Sur les salaires, la CGTR demande 1.500 euros tout de suite, pour le SMIC. Le candidat de l’UMP fait des discours sur la réunion des partenaires sociaux, la candidate socialiste parle de 1.500 euros sans dire quand... Ce qu’il faut, c’est le SMIC à 1.500 euros et des discussions sur les grilles salariales, pour relancer la politique des salaires.

Danio Ricquebourg : Le SMIC est actuellement à 1.268 euros brut et la candidate socialiste parle de le faire passer à 1.500 euros brut. Mais dans 5 ans, avec l’inflation, on sera à 1.500 euros. Et dans le programme de la candidate socialiste, il faut bien reconnaître que le social n’est pas trop là. Alors, dimanche, on sera là pour faire barrage, mais question social, ce n’est pas ça non plus.
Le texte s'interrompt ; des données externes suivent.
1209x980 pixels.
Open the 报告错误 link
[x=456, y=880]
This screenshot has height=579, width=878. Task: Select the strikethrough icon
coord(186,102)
Michel Séraphine : Ici, nous soutenons la plate-forme de l’Alliance parce que les grands travaux donnent la base d’une relance économique. Mais il y a aussi tout le volet social (logement, emploi...) sur lequel il faut mener les batailles. Sur les grands travaux, c’est bien que les deux candidats aient donné leur accord pour l’application de la plate-forme, mais il y a ensuite toutes les mesures sociales. La plate-forme propose des grands axes : contre le chômage, le déficit de logements sociaux... Mais plus généralement, la précarité prend de l’ampleur, on développe beaucoup les temps partiels, et tout cela a des répercussions sur la retraite.

Danio Ricquebourg : Sé koi la retrèt kan ou la pa kotizé akoz ou té shomèr ? Et les déremboursements de médicaments, les mutuelles...? Les travailleurs âgés sont ceux qu’on paie le moins et qui doivent cotiser le plus parce qu’on les dit “personnes à risque”.
Le candidat du MEDEF était là tout le temps, avec le patronat. Comme Président de l’UMP et comme Député, il a voté toutes les lois antisociales, en plus d’être Ministre. Alors, le social est peut-être faible chez la candidate socialiste, mais avec le candidat de l’UMP, il ne faut pas venir nous dire que c’est “l’espoir”. Un exemple : normalement, un travailleur au chômage plus de 18 mois reçoit l’ASS (allocation de solidarité) ; aujourd’hui, il se retrouve au RMI, traité en parasite. Cela aussi, cela fait plus que peur aux salariés. I vé pa dir nou vot socialiste par conviction, mais il faut barrer la route à l’UMP et au MEDEF. Il faut « éliminer »... et la lutte continue.

Michel Séraphine : Au lendemain du 6 mai, quel que soit l’élu(e), le combat va continuer. I fo nou redrèss la bar. La situation sociale à La Réunion est catastrophique... La moitié de la population vit des minima sociaux, au seuil de pauvreté.